You can’t wait to get away from your kids. Your partner too, for that matter. You can’t wait to have no physical contact with other humans whatsoever. You long for silence.
You just wish your family would leave you alone.
And you feel guilty as hell about it.
But what if feeling this way were completely normal?
What if needing physical and emotional distance from your family in order to re-energize was actually considered the socially accepted, healthy thing to do? What if if were even considered necessary?
Thanks to the book “Quiet: The Power of Introverts in a World that Can’t Stop Talking,” by Susan Cain, we’re all a little more aware of the nature of introverts. They’re not antisocial; they gain their energy from being alone. They’re not aloof; they tend to think through their ideas before saying anything out loud.

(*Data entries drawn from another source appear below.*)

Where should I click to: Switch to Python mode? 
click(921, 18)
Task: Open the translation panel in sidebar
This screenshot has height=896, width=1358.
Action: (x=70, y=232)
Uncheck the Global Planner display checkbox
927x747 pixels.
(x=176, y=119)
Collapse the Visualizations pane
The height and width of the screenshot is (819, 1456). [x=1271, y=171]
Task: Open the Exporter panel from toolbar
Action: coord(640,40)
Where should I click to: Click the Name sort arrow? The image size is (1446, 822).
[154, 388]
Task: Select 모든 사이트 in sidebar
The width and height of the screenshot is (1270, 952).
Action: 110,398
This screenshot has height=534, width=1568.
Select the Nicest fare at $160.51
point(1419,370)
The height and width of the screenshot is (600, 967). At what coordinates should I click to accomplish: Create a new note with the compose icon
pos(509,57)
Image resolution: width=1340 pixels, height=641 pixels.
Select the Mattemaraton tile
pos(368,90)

They’re not standoffish; they become overwhelmed by too much physical contact.
Put this way, parenting is just about the hardest job an introvert can have. Long hours of constant chatter, continuous human contact, little time to themselves.
Without the opportunity to be alone and recharge, introverted parents can quickly find themselves on a freight train toward burnout. But our need for separation, solitude, and quiet remains mired in guilt.
What we as a society forget, and what introverts need to get better at vocalizing, is that having time to ourselves is not indulgent. It’s not about taking a bath or painting our toenails: it’s survival.
Required for our mental health.
Not wanting to be with your children – even feeling drained by their constant physical and emotional presence – does not make you a bad mother.
Not wanting to be intimate with your partner after a day of having children in your personal space does not make you a bad partner.
It makes you an introverted person who is attuned to her needs.
I challenge you to take it one step further and own it, mama. Make sure everyone in your household knows how important your solitary re-charge time is, and make it happen. Because it’s absolutely not self-indulgent: it’s self-preservation.
Are you an introverted parent? Have you felt guilty about needing time to yourself?
How do you recharge your batteries after a day with the kids?